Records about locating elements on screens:
_____

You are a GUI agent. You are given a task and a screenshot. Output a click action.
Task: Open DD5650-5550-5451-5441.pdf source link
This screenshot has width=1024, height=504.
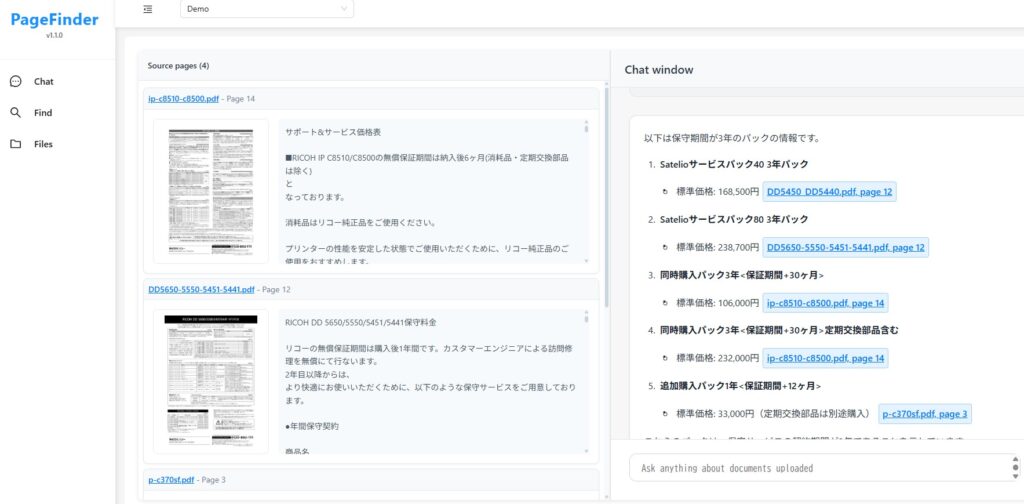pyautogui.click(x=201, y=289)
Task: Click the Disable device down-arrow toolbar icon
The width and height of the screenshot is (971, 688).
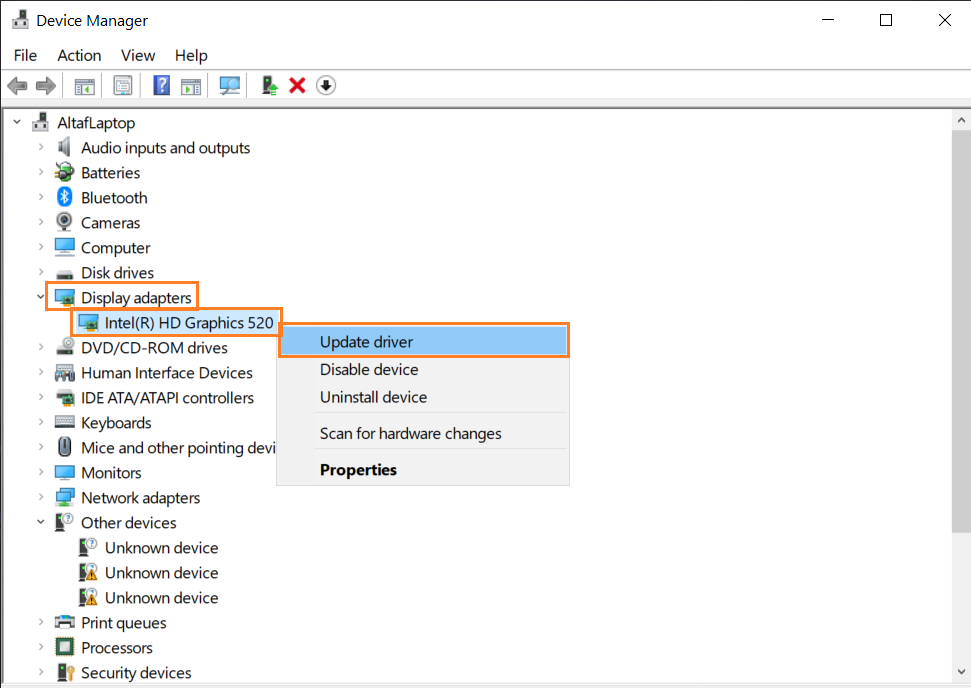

_____

WHAT THIS TASK INVOLVES: Rewrite the listing above, replacing "screenshot" with "screen capture" in every instance and leaving all other text unchanged. Omit the pictures from your answer.

COMPLETE RESPONSE:
You are a GUI agent. You are given a task and a screen capture. Output a click action.
Task: Open DD5650-5550-5451-5441.pdf source link
This screen capture has width=1024, height=504.
pyautogui.click(x=201, y=289)
Task: Click the Disable device down-arrow toolbar icon
The width and height of the screen capture is (971, 688).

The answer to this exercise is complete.